**TASK OBJECTIVE**
Every line of the material is to be quoted verbatim, minus the pictures.

**THE RECORDS**
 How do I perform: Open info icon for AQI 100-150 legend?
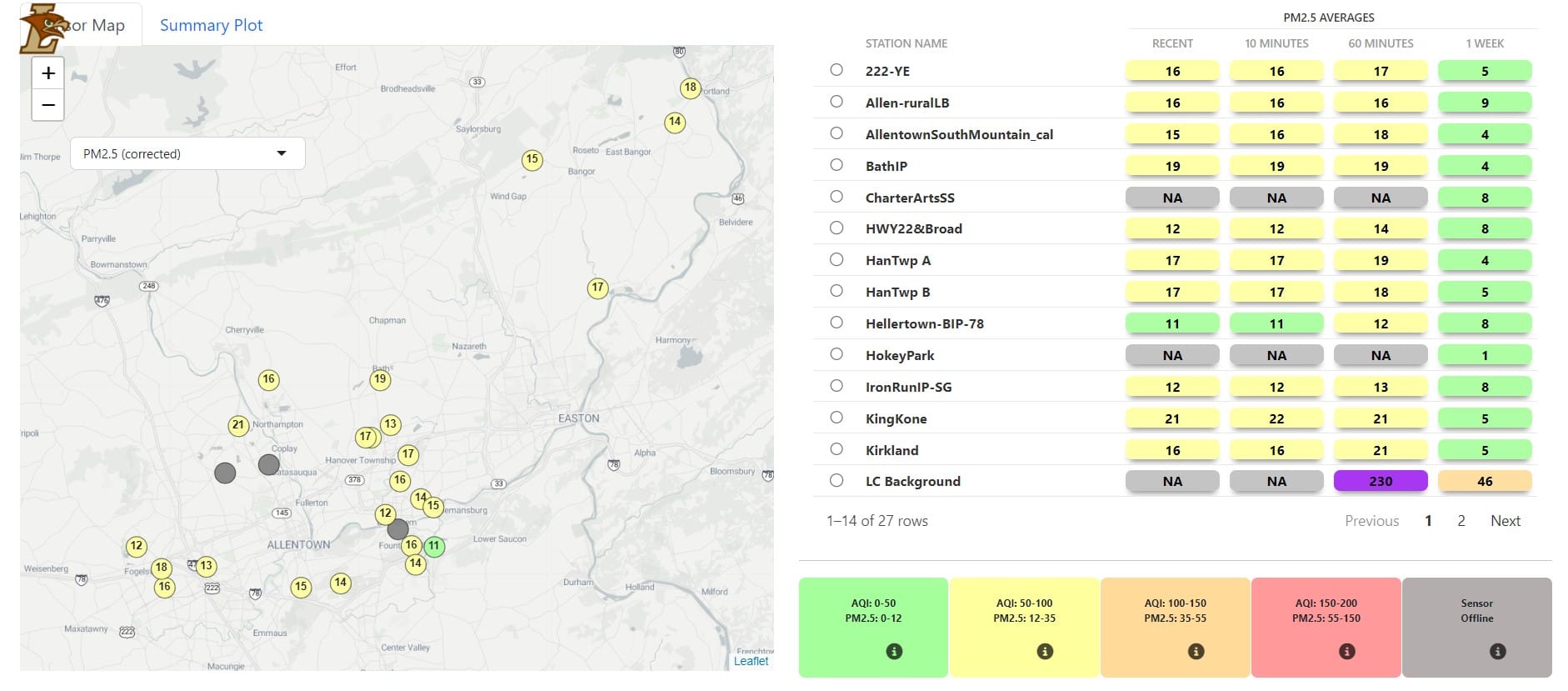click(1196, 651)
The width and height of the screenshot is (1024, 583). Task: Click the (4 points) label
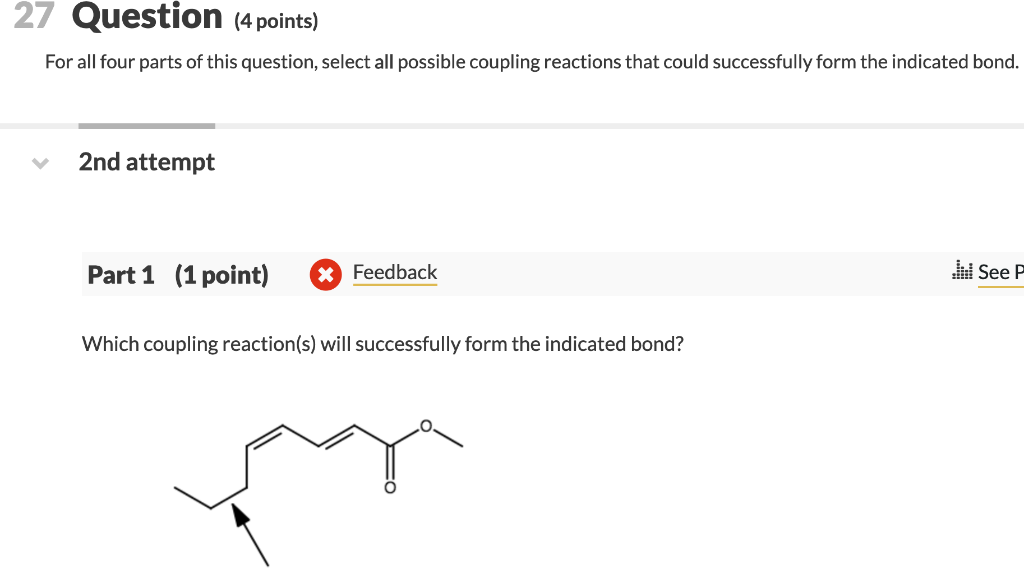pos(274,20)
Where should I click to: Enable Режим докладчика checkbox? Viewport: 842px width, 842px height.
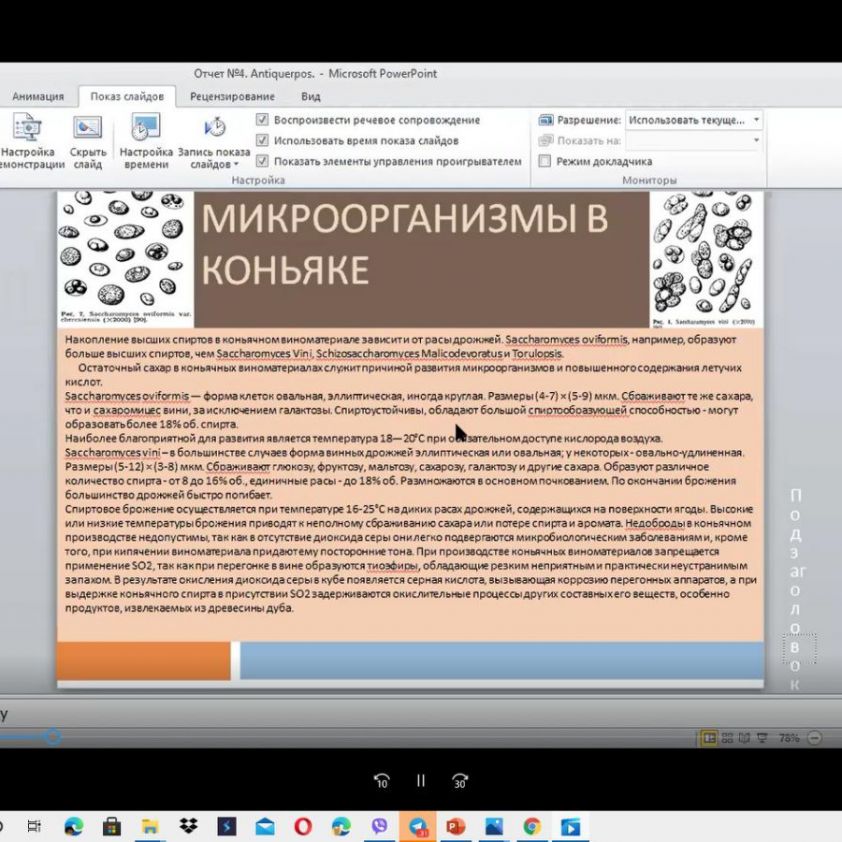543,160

**RESPONSE**
 How do I perform: Open info icon for AQI 100-150 legend?
click(1196, 651)
The width and height of the screenshot is (1024, 583). Task: Click the (4 points) label
pos(274,20)
Where should I click to: Enable Режим докладчика checkbox? Viewport: 842px width, 842px height.
543,160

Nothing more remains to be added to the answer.